Reproduce each of the following items verbatim, line by line.

BEGIN Records supplied

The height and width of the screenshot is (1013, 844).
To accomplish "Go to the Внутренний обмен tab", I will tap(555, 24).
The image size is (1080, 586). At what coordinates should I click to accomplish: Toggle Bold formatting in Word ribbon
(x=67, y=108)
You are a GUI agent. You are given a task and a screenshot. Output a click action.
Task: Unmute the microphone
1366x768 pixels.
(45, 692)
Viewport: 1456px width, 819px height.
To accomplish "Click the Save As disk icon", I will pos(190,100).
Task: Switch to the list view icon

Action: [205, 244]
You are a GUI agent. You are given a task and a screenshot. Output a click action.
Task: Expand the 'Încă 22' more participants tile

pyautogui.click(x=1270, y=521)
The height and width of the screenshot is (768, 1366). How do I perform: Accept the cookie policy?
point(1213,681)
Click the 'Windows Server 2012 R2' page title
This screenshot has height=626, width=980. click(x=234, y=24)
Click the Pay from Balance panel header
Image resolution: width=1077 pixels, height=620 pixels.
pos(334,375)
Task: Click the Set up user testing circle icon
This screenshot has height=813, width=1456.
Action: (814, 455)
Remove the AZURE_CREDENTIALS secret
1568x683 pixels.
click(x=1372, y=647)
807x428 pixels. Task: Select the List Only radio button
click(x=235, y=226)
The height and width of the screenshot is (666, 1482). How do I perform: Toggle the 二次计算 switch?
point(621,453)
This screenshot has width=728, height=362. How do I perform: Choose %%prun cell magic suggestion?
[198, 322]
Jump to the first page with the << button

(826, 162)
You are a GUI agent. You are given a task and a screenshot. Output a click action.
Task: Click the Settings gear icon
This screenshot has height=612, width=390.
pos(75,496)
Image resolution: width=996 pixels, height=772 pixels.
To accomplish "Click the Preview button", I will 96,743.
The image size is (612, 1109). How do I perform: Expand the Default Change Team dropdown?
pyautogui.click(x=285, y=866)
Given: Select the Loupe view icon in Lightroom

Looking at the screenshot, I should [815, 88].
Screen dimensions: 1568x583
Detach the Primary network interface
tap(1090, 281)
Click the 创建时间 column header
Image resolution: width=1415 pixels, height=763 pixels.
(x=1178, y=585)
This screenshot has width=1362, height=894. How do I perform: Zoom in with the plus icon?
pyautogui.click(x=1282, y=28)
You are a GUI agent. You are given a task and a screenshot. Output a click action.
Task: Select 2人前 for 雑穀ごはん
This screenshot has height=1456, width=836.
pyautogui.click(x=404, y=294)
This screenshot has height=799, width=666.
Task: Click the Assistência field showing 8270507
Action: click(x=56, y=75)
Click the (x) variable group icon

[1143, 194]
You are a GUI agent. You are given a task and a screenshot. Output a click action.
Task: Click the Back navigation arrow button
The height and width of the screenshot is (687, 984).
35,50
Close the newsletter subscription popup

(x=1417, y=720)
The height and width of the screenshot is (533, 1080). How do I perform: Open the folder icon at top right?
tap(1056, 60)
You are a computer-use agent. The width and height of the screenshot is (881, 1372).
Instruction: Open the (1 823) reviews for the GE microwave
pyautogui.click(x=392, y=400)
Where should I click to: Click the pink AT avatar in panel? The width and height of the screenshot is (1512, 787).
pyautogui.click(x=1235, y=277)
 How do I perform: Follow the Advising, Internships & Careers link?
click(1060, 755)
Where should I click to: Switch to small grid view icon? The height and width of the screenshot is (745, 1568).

END Records supplied

● Result for this exercise
The height and width of the screenshot is (1013, 844).
To accomplish "Go to the Внутренний обмен tab", I will tap(555, 24).
The image size is (1080, 586). At what coordinates should I click to accomplish: Toggle Bold formatting in Word ribbon
(x=67, y=108)
You are a GUI agent. You are given a task and a screenshot. Output a click action.
Task: Unmute the microphone
1366x768 pixels.
(45, 692)
Viewport: 1456px width, 819px height.
To accomplish "Click the Save As disk icon", I will pos(190,100).
Task: Switch to the list view icon

Action: [205, 244]
You are a GUI agent. You are given a task and a screenshot. Output a click action.
Task: Expand the 'Încă 22' more participants tile

pyautogui.click(x=1270, y=521)
The height and width of the screenshot is (768, 1366). How do I perform: Accept the cookie policy?
point(1213,681)
Click the 'Windows Server 2012 R2' page title
This screenshot has height=626, width=980. click(x=234, y=24)
Click the Pay from Balance panel header
Image resolution: width=1077 pixels, height=620 pixels.
pos(334,375)
Task: Click the Set up user testing circle icon
This screenshot has height=813, width=1456.
Action: (814, 455)
Remove the AZURE_CREDENTIALS secret
1568x683 pixels.
click(x=1372, y=647)
807x428 pixels. Task: Select the List Only radio button
click(x=235, y=226)
The height and width of the screenshot is (666, 1482). How do I perform: Toggle the 二次计算 switch?
point(621,453)
This screenshot has width=728, height=362. How do I perform: Choose %%prun cell magic suggestion?
[198, 322]
Jump to the first page with the << button

(826, 162)
You are a GUI agent. You are given a task and a screenshot. Output a click action.
Task: Click the Settings gear icon
This screenshot has height=612, width=390.
pos(75,496)
Image resolution: width=996 pixels, height=772 pixels.
To accomplish "Click the Preview button", I will 96,743.
The image size is (612, 1109). How do I perform: Expand the Default Change Team dropdown?
pyautogui.click(x=285, y=866)
Given: Select the Loupe view icon in Lightroom

Looking at the screenshot, I should [815, 88].
Screen dimensions: 1568x583
Detach the Primary network interface
tap(1090, 281)
Click the 创建时间 column header
Image resolution: width=1415 pixels, height=763 pixels.
(x=1178, y=585)
This screenshot has width=1362, height=894. How do I perform: Zoom in with the plus icon?
pyautogui.click(x=1282, y=28)
You are a GUI agent. You are given a task and a screenshot. Output a click action.
Task: Select 2人前 for 雑穀ごはん
This screenshot has height=1456, width=836.
pyautogui.click(x=404, y=294)
This screenshot has height=799, width=666.
Task: Click the Assistência field showing 8270507
Action: click(x=56, y=75)
Click the (x) variable group icon

[1143, 194]
You are a GUI agent. You are given a task and a screenshot. Output a click action.
Task: Click the Back navigation arrow button
The height and width of the screenshot is (687, 984).
35,50
Close the newsletter subscription popup

(x=1417, y=720)
The height and width of the screenshot is (533, 1080). How do I perform: Open the folder icon at top right?
tap(1056, 60)
You are a computer-use agent. The width and height of the screenshot is (881, 1372).
Instruction: Open the (1 823) reviews for the GE microwave
pyautogui.click(x=392, y=400)
Where should I click to: Click the pink AT avatar in panel? The width and height of the screenshot is (1512, 787).
pyautogui.click(x=1235, y=277)
 How do I perform: Follow the Advising, Internships & Careers link?
click(1060, 755)
Where should I click to: Switch to small grid view icon? The height and width of the screenshot is (745, 1568).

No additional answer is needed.